## TASK A
Answer these questions about the Lori Drew comment thread:
(i) After the friend said she was contemplating suicide, where did the first commenter tell her to go?
(ii) Which two physical ailments does the first comment say the human spirit cannot overcome?
(iii) In the comment by Zachary Paul Sire, what did the commenter argue in another comment thread that she should have been charged with?
## TASK B
Write out everything in the Lori Drew comment thread from "Now, if your" down to "over the internet.", with no changes.

PASSAGE FOR REVIEW section start

A suicide is a singularity, a black hole that distorts the perception of every person in the neighborhood of that singularity. I had a friend with some type of dystrophic disease that left her in intractable pain. She would call me frequently and complain about her doctors. She felt that there was a cure for her ailment and that the doctors were not trying hard enough. Her stories were long and tedious, and sometimes I lost interest. One time she told me that she was contemplating suicide... That got my attention. I knew I was out of my depth and told her that she should go to a psychiatrist and talk this out. She got mad at me. She said she should see a psychiatrist for even talking to someone like me. That was the last time she called me. I never called her. I was just as glad to be done with her perpetual sorrows. I had troubles of my own.....Several months later I heard that she had committed suicide. I know that my indifference was not the cause of her suicide, but I also know that my indifference was part of the sum total of human misery that pushed her over the edge....Apparently quadriplegia and intractable pain are the two physical ailments that the human spirit cannot overcome. I know this as a fact because I participated in her death, and it is important that everyone, especially me, know that I did not participate in her death.....I think something like this is going on in the Lori Drew case. Very few children pass through adolesence without encountering the malice of a few adults. Lori Drew was a woman of considerable malice but she was not omnipotent. It is absolutely essential for the mother of Megan and for her friends and teachers to throw as much of the blame on Lori Drew as possible. It diminishes their own guilt....I wish God existed so that on the day of Last Judgement he could exactly apportion your involvement in the world's evil and there would be an end to second guessing.

Freeman Hunt said...

Now, if your argument is you think there should be some dipshit crimes that everyone commits so that prosecutors can get convictions whenever there's someone they'd like to convict for some completely other reason, then you support lawless, abusive government.

Exactly! And Drew's being a monster is far less monsterous than the possibilities of giving prosecutors this power.

Zachary Paul Sire said...

I don't know why she wasn't brought up on some sort of child abuse charges. No one seems to care nor did they consider it particularly disgusting that this was an adult woman deliberately toying with a child's mind over the internet.

At the very least, how is she fit to be a mother?

I argued over and over again (in another comment thread) that she should have been charged with pedophilia or treated as a sex offender. The question I asked then and will ask again now is how is molesting a child's mind any different than molesting her body?

Freeman Hunt said...

she should have been charged with pedophilia or treated as a sex offender

I wouldn't support that stretch either, unless she was having "cyber sex" with this girl. Redefining crimes after the fact because the defendant is horribly unsympathetic is wrong.

PASSAGE FOR REVIEW section end
DATA LISTING section start

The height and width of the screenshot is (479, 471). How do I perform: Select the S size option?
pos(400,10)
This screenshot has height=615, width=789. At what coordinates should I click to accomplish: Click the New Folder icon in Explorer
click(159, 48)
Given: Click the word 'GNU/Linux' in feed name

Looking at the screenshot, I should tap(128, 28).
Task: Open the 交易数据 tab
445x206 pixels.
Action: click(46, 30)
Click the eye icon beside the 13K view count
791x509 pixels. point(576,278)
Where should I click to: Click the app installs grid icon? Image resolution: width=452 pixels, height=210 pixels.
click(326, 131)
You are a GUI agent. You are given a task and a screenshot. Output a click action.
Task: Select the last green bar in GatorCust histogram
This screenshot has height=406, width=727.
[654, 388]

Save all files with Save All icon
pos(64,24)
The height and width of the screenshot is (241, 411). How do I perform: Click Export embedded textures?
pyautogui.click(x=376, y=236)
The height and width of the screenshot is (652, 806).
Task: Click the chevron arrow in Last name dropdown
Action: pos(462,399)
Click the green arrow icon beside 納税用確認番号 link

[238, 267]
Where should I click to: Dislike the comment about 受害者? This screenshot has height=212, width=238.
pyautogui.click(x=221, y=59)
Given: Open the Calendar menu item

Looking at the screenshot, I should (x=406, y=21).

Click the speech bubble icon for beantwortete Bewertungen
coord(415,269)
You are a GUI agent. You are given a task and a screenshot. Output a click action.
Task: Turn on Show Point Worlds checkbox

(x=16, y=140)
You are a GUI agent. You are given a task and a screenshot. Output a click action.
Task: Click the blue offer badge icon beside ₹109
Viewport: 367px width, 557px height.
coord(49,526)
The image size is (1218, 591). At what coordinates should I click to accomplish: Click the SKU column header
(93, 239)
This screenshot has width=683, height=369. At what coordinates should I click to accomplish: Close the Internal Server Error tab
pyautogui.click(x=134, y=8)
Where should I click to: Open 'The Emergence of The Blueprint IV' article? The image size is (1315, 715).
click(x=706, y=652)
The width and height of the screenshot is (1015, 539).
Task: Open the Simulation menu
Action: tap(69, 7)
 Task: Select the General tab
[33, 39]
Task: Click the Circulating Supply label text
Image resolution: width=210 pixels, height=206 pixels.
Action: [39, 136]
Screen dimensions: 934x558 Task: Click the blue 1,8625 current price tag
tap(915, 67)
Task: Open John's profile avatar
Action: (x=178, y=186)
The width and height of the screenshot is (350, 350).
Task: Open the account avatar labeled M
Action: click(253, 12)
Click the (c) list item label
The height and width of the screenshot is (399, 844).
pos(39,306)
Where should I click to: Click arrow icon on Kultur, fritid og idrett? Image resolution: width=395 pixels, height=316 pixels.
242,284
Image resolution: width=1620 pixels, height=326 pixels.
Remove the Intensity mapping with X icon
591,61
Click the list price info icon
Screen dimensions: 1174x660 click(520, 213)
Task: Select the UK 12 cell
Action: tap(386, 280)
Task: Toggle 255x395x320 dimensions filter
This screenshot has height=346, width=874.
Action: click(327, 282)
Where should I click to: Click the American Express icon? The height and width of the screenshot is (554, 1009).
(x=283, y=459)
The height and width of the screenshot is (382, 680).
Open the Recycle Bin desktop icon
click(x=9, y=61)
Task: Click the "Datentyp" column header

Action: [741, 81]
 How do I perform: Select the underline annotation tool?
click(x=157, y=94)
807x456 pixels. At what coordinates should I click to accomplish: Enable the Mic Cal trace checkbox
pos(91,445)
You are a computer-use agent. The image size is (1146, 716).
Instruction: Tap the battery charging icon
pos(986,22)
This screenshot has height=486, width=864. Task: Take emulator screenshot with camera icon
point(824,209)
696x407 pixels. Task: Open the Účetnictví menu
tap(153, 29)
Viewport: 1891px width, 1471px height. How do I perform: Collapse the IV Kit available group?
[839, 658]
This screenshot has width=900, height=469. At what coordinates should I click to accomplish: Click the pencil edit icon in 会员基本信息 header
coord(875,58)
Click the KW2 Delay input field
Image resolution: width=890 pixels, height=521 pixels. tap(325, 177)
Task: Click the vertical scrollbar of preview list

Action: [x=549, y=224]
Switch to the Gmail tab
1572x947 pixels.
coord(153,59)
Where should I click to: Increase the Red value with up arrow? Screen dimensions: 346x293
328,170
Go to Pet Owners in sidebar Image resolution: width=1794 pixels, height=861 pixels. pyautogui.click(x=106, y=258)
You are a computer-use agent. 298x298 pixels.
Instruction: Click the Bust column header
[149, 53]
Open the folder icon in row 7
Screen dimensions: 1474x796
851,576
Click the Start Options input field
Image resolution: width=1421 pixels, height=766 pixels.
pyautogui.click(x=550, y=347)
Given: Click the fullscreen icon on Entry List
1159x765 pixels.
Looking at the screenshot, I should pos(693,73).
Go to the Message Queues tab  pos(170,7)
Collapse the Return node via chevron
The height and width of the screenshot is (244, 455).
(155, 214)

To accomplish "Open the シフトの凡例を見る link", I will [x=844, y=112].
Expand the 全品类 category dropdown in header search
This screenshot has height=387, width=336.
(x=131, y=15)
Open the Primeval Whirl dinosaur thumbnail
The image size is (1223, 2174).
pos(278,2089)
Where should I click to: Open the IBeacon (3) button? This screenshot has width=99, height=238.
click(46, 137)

DATA LISTING section end

## EXERCISE OUTPUT A
(i) To a psychiatrist, to talk it out.
(ii) Quadriplegia and intractable pain.
(iii) Pedophilia, or she should have been treated as a sex offender.

## EXERCISE OUTPUT B
Now, if your argument is you think there should be some dipshit crimes that everyone commits so that prosecutors can get convictions whenever there's someone they'd like to convict for some completely other reason, then you support lawless, abusive government.

Exactly! And Drew's being a monster is far less monsterous than the possibilities of giving prosecutors this power.

Zachary Paul Sire said...

I don't know why she wasn't brought up on some sort of child abuse charges. No one seems to care nor did they consider it particularly disgusting that this was an adult woman deliberately toying with a child's mind over the internet.